When you create a Data Hub cluster with custom paths for Data Hub clusters, your cluster might fail with an access exception. To resolve this issue, you must add the policy path to the default Zeppelin notebooks policy using Ranger.

Data Hub cluster creation fails and a Zeppelin exception is logged in the Cloudera Manager logs, if you create a Data Hub cluster with a custom path <bucket>/custom-dh, overwriting the YARN location and Zeppelin notebook location to <bucket>/yarn-logs and <bucket>/zeppelin-notebook respectively.

The following image shows the Create Cluster > Advanced Options > Cloud Storage page where you can optionally specify the base storage location used for YARN and Zeppelin:

Figure 1. Cloud Storage page
The image shows the Data Hub cluster creation using custom paths.

The following image shows the Zeppelin exception in the Cloudera Manager logs:

Figure 2. Zeppelin exception in Cloudera Manager logs
The image shows the Zeppelin exception logged in the Cloudera Manager logs.

To resolve this issue, perform the following steps:

  1. Add the policy path to the default Zeppelin notebooks policy using Ranger.

    The following image shows the options to add the policy path to the Zeppelin notebooks policy in Ranger UI:

    Figure 3. Policy path in Ranger UI
    The image shows the options to add the policy path to the Zeppelin notebooks policy in Ranger UI.
  2. For YARN logs aggregation, add the following using Ranger:

    • Add /yarn--logs/{USER} path to the Default: Hadoop App Logs - user default policy.
    • Add /yarn--logs path to the Default: Hadoop App Logs default policy.
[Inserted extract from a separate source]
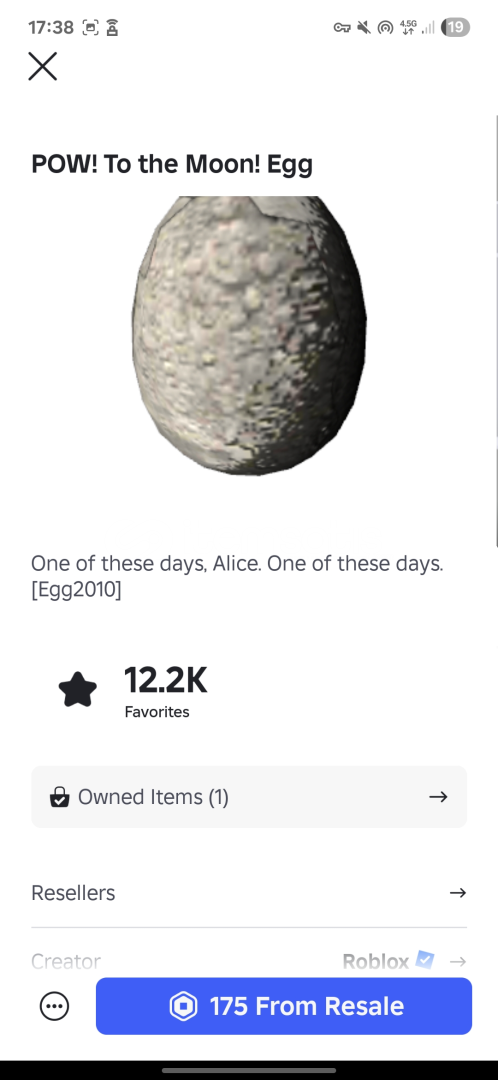Tap the VPN key status icon
This screenshot has height=1080, width=498.
(x=342, y=28)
    The following sample image shows the update required in the Default: Hadoop App Logs - user default policy:

    Figure 4. Default: Hadoop App Logs - user default policy
    The image shows path that you must add to the Default: Hadoop App Logs - user default policy in Ranger UI.
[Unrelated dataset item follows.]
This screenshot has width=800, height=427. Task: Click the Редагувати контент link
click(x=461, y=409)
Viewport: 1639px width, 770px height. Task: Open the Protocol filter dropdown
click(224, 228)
    The following sample image shows the update required in the Default: Hadoop App Logs default policy:

    Figure 5. Default: Hadoop App Logs default policy
    The image shows the path that you must add to the Default: Hadoop App Logs default policy in Ranger UI.
  3. After adding the policies, perform the following steps:
    1. In Cloudera Manager, re-run the failed commands.
    2. After the commands run successfully, go to the Management Console > Data Hub Clusters page, and click Actions > Retry > Yes option.

      The operation continues from the last failed step.